Young frog with tail. Source: flickr.com
By Georgina Butler, Research Associate at Overall Lab, CBR
In 1962 when Gross and Lapiere wondered what was responsible for the disappearance of a tadpole’s tail, they discovered collagenase – an enzyme responsible for degrading collagen. Following this, structurally similar enzymes were found that acted on collagens and other extracellular matrix proteins – they became known as the matrix metalloproteinase (MMP) family and the dogma was born: “MMPs are collectively responsible for degrading all components of the extracellular matrix”. Research was hypothesis driven and governed by this dogma – each time a new member of the family was found, different extracellular molecules were examined for cleavage. This inspired the development of drugs: In the 1980s, pharmaceutical companies invested millions of dollars targeting MMPs with inhibitors for cancer therapy. Since the spread of the primary tumour to secondary sites (i.e. metastasis) is facilitated by MMPs, which degrade the extracellular matrix enabling release of the tumour into the blood stream, blocking this process was anticipated to slow-down the disease. However, these first generation clinical trials failed due to side effects and limited efficacy – MMPs as anti-cancer therapeutics fell from grace.
Previously, researchers had little choice but to build upon the paradigm, therefore performing studies in a limited sphere. Pathways, such as complement and coagulation, were conveniently compartmentalised into their own boxes – thus, information was compiled on how these pathways function in isolation, but information on how they interact in the bigger arena, our bodies, was not yet accessible. The Conway lab in the CBR is currently connecting these boxes by investigating crosstalk between these two proteolytic cascades.
Matrix metallopeptidase 2. Source: Wikipedia
Thanks to proteomics technologies we now also have a wealth of unbiased data at our fingertips. For example, the Overall lab, in a subfield of proteomics, known as degradomics, is addressing the question of “which proteins are processed by a particular MMP in this sample?” Not only is a list obtained of all the proteins cleaved by that MMP in the sample (e.g. a human tissue extract) but also the site(s) where each protein has been cut. Thus, we now know that rather than being merely degraders of extracellular matrix, MMPs modulate the function of a plethora of different proteins, including chemokines, binding proteins, receptors, and inflammatory mediators to not only inactivate them, but also activate, alter bioactivity and even invoke novel activities.

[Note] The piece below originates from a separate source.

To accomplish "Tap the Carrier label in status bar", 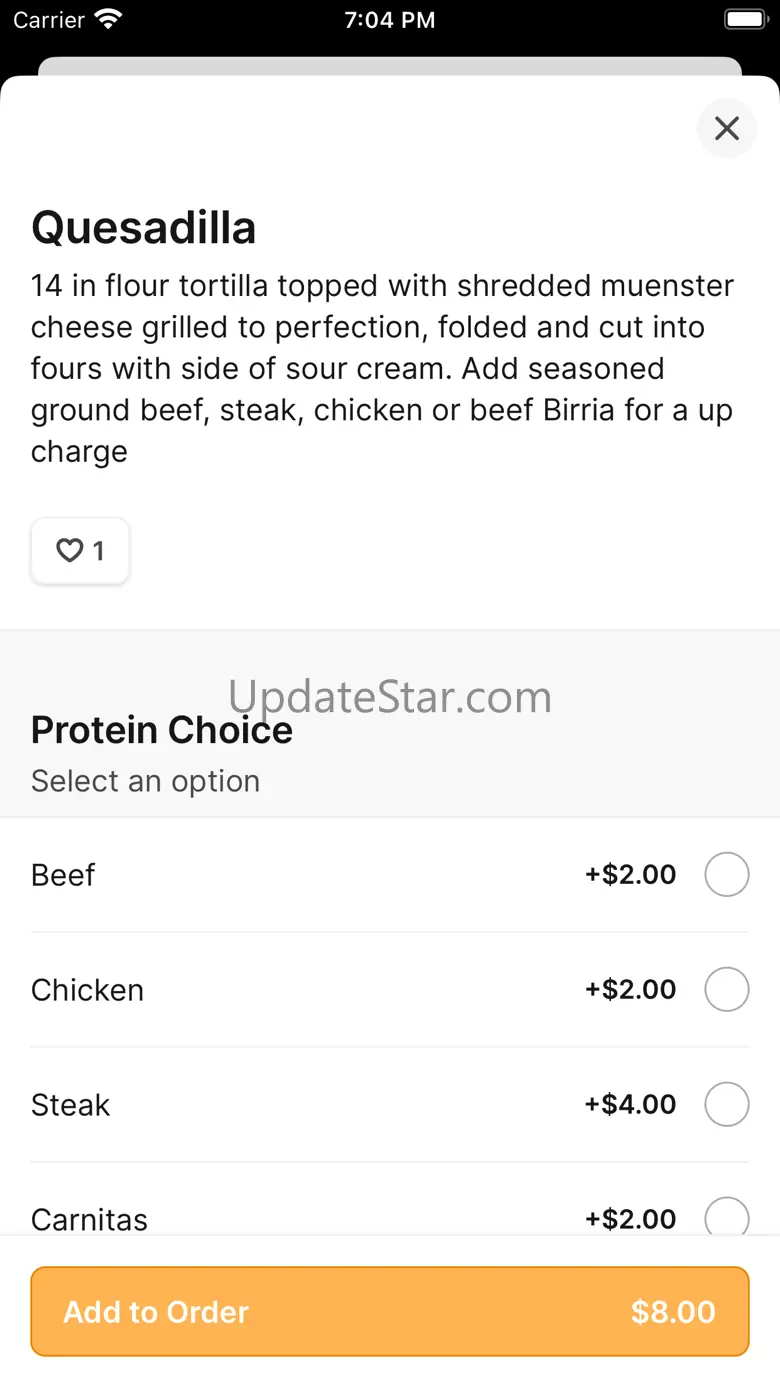I will click(49, 20).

The various MMPs process distinct subsets of proteins, thus targeting all twenty-three human MMPs with pan-specific inhibitors blocks processing of not just extracellular matrix molecules, but all substrates. This prevents beneficial, as well as detrimental activities and explains why the first generation MMP-targeted therapeutics were not successful.

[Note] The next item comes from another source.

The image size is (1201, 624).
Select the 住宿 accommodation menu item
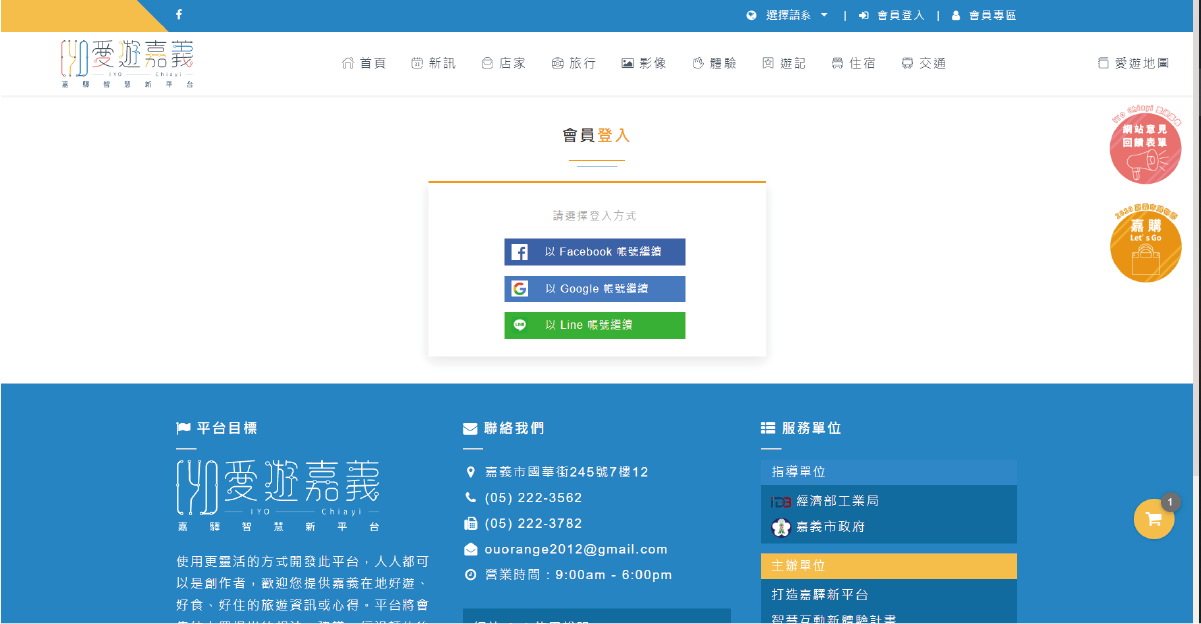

Due to its broad scope, one might consider that proteomics has encouraged thinking outside of the box. I would argue that this technology has simply enlarged the box. The lists of proteins that are generated by proteomics experiments are generally huge and require multiple approaches to identify the most likely candidates. This is partly achieved by imposing strict statistical cut-offs. However, the resulting lists of candidates may still be subject to interpretation and hampered by dogma.
For example, MMPs are extracellular (or plasma membrane-tethered), so why bother considering proteins in lists of candidate MMP substrates that are annotated as intracellular or DNA binding? Similarly, proteins that have no secretory signal peptide must be artefacts of sample preparation, right? It turns out that comparing MMP-exposed to MMP-null samples implicates a subset of these “intracellular” proteins as MMP substrates.

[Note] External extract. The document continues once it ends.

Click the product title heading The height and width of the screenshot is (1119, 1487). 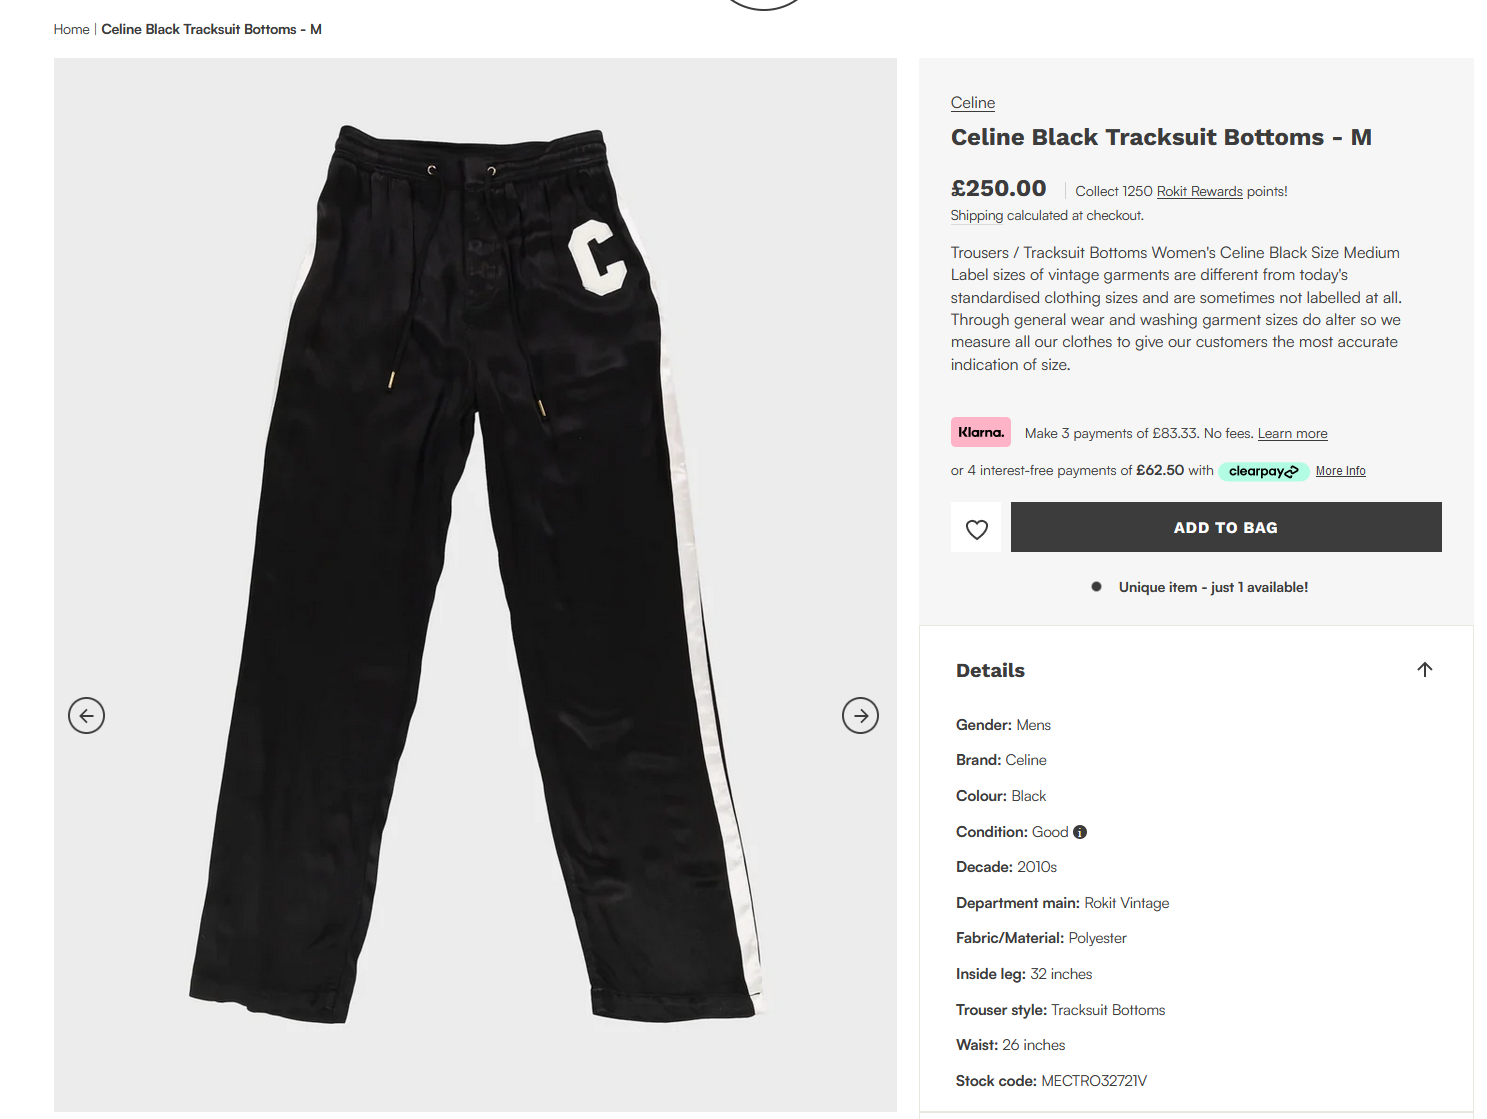point(1161,137)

Poking a small hole in the side of the “box” and reading about these proteins revealed that some escape during necrosis, or are secreted in a regulated manner by alternative secretion pathways, such as exosomes. Excitingly, some of these “artefacts” are key players in autoimmunity and inflammation, such as during sepsis, and therefore, their activities could conceivably be regulated during pathogenesis by MMP processing.
Discounting proteins found by proteomics based on dogma or “what we think we know” is a convenient way of shortening the candidate list but it also confines us within this new, larger box. Let’s break out of that box, leave dogma and “what is known” behind, and have the courage to look at the unexpected. This is where the breakthroughs are waiting: not where people have been looking for decades but where no one has thought to look yet.